E lo fa interpretando la storia a suo modo, recuperando gli anni di piombo con la stessa leggerezza con cui aveva evocato una nuova stagione stragista dopo la bomba di Brindisi. Insomma una insalata di pensieri che scoppia nel momento in cui, si fa più irritante e martellante, il ricordo della biografia di Grillo che, come per tutti gli uomini e le donne, presenta zone di ombra.

Grillo dice cose buone e giuste, talvolta. Racconta, però, anche fregnacce in assoluta libertà. Il fatto che gli venga ricordato, come in tutte le lotte politiche, più la fregnaccia che la cosa giusta si trasforma, nella sua mente un poco infantile, in un attacco a tutto campo.

E quindi gli zombies si fanno “aizzatori di professione” o, in alternativa, istigatori a delinquere. Un poco la stessa raffigurazione che la destra dell’amore dava di Travaglio e di quei pochi altri giornalisti che, facendo il proprio mestiere, spulciavano passato, presente e futuro di Berlusconi.

Ed in questo c’è un blackout.
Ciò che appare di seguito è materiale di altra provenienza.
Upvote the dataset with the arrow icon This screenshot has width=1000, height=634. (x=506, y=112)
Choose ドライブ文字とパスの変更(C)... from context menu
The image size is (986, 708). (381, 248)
Evidente, macroscopico, palese. Una sindrome a cui non sfugge lo stesso Grillo che dovrebbe ascoltare con maggiore profitto la base a partire dai dissidenti e ricomporre un quadro di insieme che tenga unita la proposta politica ( magari un poco più articolata ) e la visione sociale di un paese che, da svariati anni, non è fatta di odiatori professionali e killer di politici.
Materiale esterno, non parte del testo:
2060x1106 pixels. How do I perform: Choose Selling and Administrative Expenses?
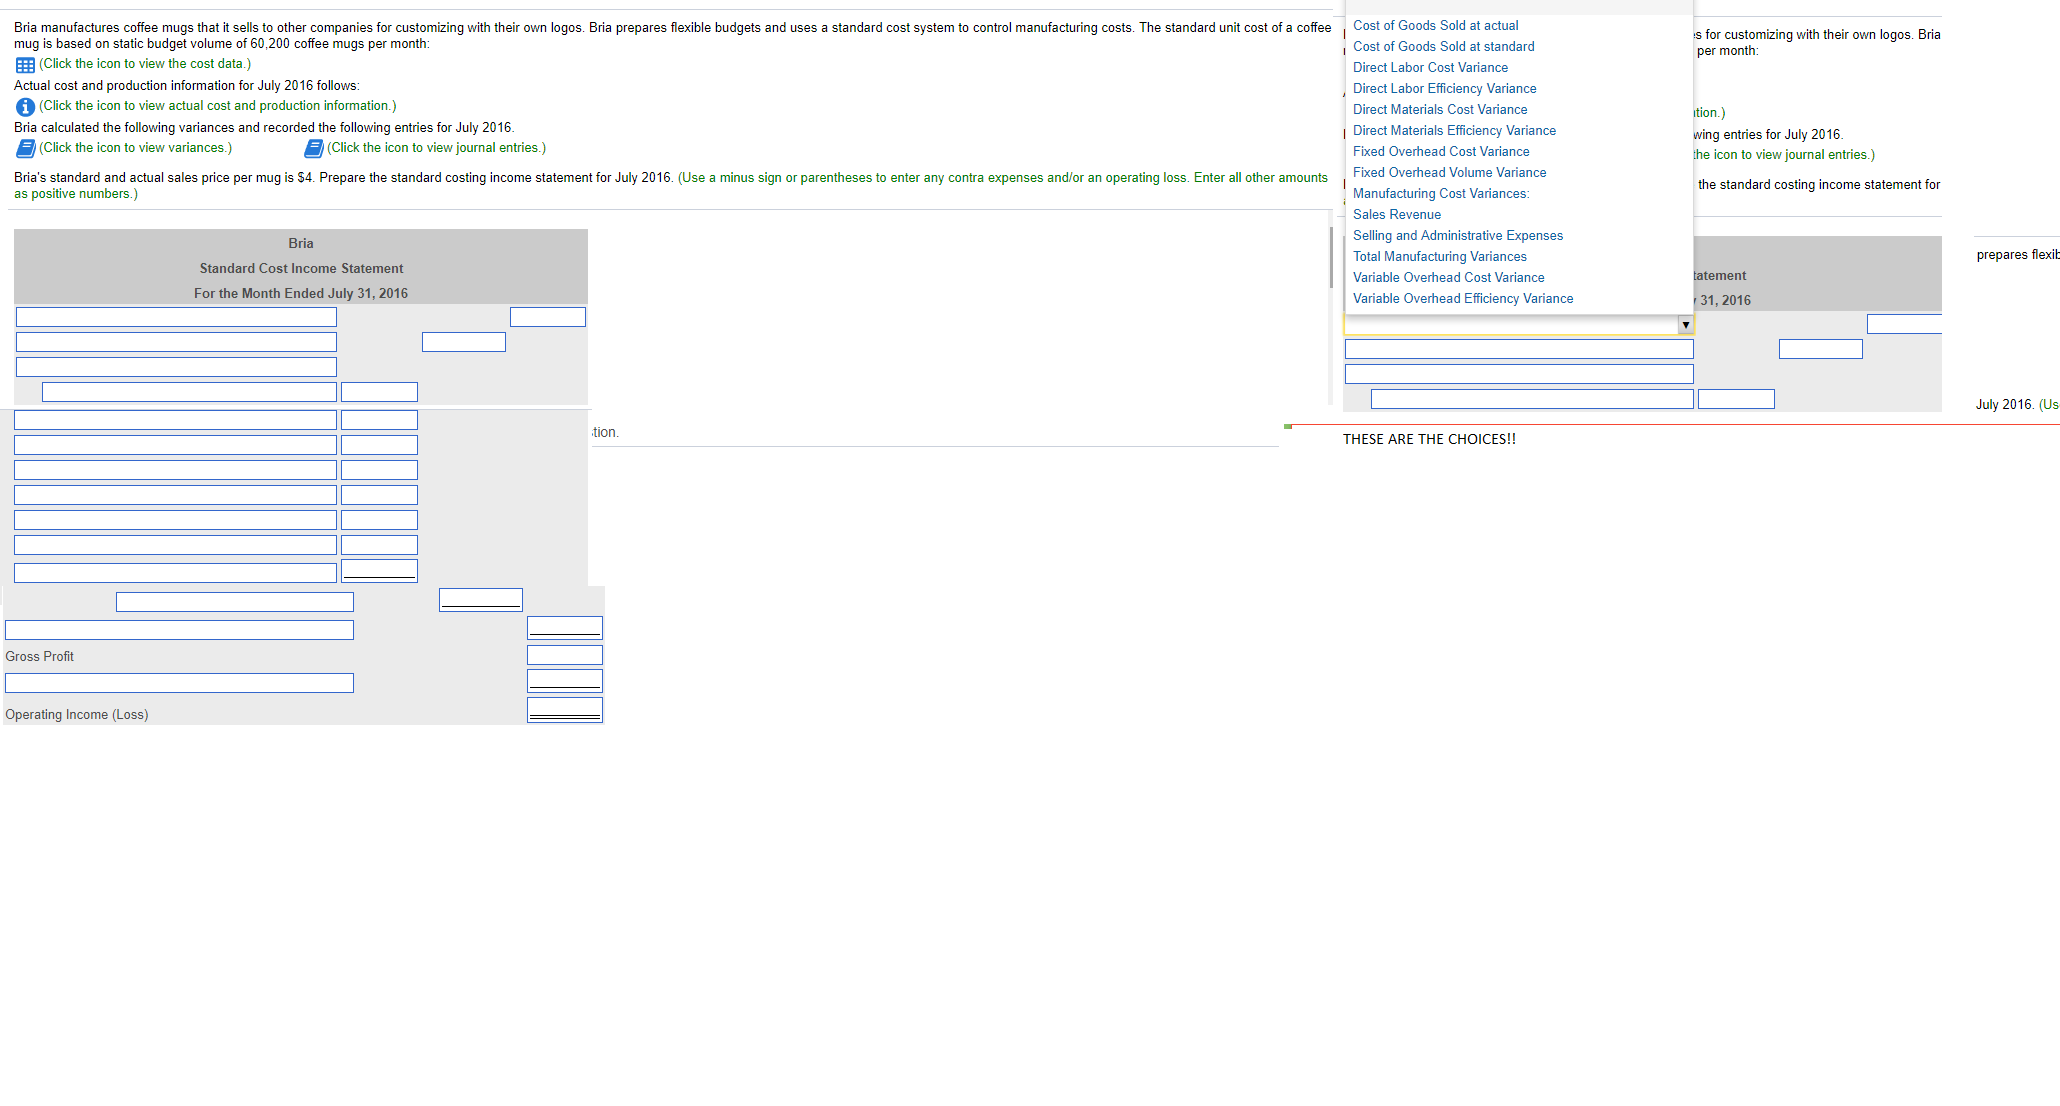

Ma è fatta da gente pensante che, a torto o a ragione, diffida nei confronti di chi ha la soluzione in tasca e una ricetta per tutti i piatti. E ne diffida oltre che per ragioni storiche (storia recente, intendiamoci ) per il semplice motivo che la complessità del reale mal si accompagna con la verità assoluta.

Lo stato febbrile di Grillo si supera se si scompongono queste assolute verità e se si è capaci di accettare il fatto che la purezza umana, come il paradiso, sapora di grande balla.